Why Country Music Was Great in 2013 (Viral Video)

country-musicOn Saturday evening (12-21), a writer for Entertainment Weekly named Grady Smith, who recently has become an outspoken advocate for giving independent country musicians equal time, and has been critical about the direction of the male-dominated country music mainstream, posted a video called “Why Country Music Was Awful in 2013“. According to Grady, it was in response to when he posted his 10 Best Country Albums of 2013, naming Jason Isbell, Lindi Ortega, and Sturgill Simpson to the top spots, and readers complained he wasn’t representing the mainstream fairly.

I saw the video from Grady roughly an hour after it was posted, tweeted it out through the official Saving Country Music twitter, and put it as the first item in the News Feed that scrolls off at the top of every page. Nonetheless, as sites both small and large picked up the video and it circulated on social network, I got barraged with messages from anywhere and everywhere wondering if I had seen it. I didn’t respond to any of them, nor did I feel the need to get in on the fun by posting my own dedicated story about the video, because I knew as soon as I saw the video that it would go mega viral and a sense of sheer dread swept over me. Subsequently the video has received nearly 1.5 million views at the time of this post.

Why did a sense of sheer dread sweep over me? Because this is not the type of thing that needs to go viral.

This is not a criticism of Grady Smith. He deserves great credit for making the video, and kudos to him for coming up with the brilliant idea and executing it well. However it took more guts, and deserves more praise for posting his end-of-the-year list on Entertainment Weekly. That is what he should be commended for foremost, and that is what should have gone viral, along with the albums he was recommending with it.

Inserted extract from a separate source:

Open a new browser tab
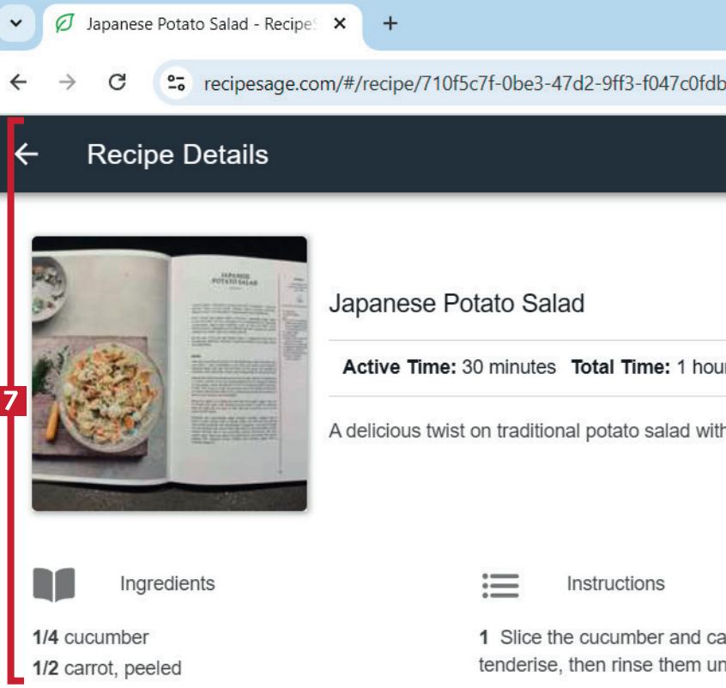Image resolution: width=726 pixels, height=688 pixels. (x=390, y=23)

But it didn’t, and they didn’t. Why? Because when you boil it all down, in 2013, the vast majority of people, including many of the people who pride themselves in being active and enlightened country music fans, truly don’t give a shit about “supporting” the music, despite of what they will tell you, or post on social media. This video going viral proves what has been brewing over the last few years, which is that independent country fans, and other country fans otherwise disenfranchised from the mainstream, are many times just as shallow as their mainstream counterparts, finding entertainment in the least common denominator and at the expense of others.

This is the moment when some of you will start laughing, as this statement coming from Saving Country Music is like the pot calling the kettle back. First, I don’t want to diminish whatever effectiveness the video might have at enlightening some folks about the current idiocy of some modern country music. That is why Grady made it; not to entertain the masses that already know this as fact. Grady may have hoped the video would go viral, but rarely do any of us know what button to push to spurn a viral event, or we’d do it on a daily basis.

But why does it take a video like this for a piece of media to go viral? There were many excellent independent country videos this year that great effort was put into that could proselytize the virtues of true music way better than the “Why Country Music Was Awful in 2013” video. As much as Saving Country Music and other sites might love to make fun of the mainstream, the focus should always be on the positive first. But more and more, album reviews, artist features, song and video premiers, and other such wholesome music coverage is virtually ignored for the latest viral craze.

Saving Country Music, like Entertainment Weekly, posted a lot of end-of-year lists touting recommendations based on this calendar year: a songs list, albums list, video list, etc. But by far the list that got the most attention was are list of the Worst Songs of the Year. That particular list got twice as much traffic as all the other lists combined. It went viral in its own right. Criticism is an important, if not vital part of the spectrum of coverage that ensures a healthy artistic environment. But it can’t be the focus, either by the media, or by the fans. Most of the time, the media does their job. Music journalists got into the business because they love music. But it’s still a business, and they must meet the demands fans are requesting in coverage.

What I’m getting at here is that if similar attention was paid to one video, or one song, or one artist from the top of Grady Smith’s Best Of list instead of this viral video, then today we may be touting Jason Isbell, Lindi Ortega, or Sturgill Simpson straight up busting into the mainstream and making an historic racket for an independent artist, and incidentally, if it was a video or song from one of these artists’ songs, it would have made them a decent amount of money as well. But instead what is the end result of this viral video? We’re all simply assured of what we’d known before about mainstream male music in 2013, while the mainstream fans that listen to this drivel laugh us off as Prius-driving elitists.

And most importantly, I don’t think country music in 2013 was awful, and you don’t have to go any farther than Jason Isbell, Lindi Ortega, or Sturgill Simpson to see why. I think 2013 in country was amazingly positive, inspiringly positive, and I mean that. In the nearly 7 years of running this site, this was the year when I felt a dent was finally made in the pursuit of Saving Country Music.

So I made this video below to illustrate this. Will it go as viral as “Why Country Music Was Awful In 2013”? Of course not. So let’s all as music fans, journalists, advocates, activists, and artists sit back and think about what that really means, and see if in 2014 we can’t make sure to keep our priorities more in focus. I for one vow to.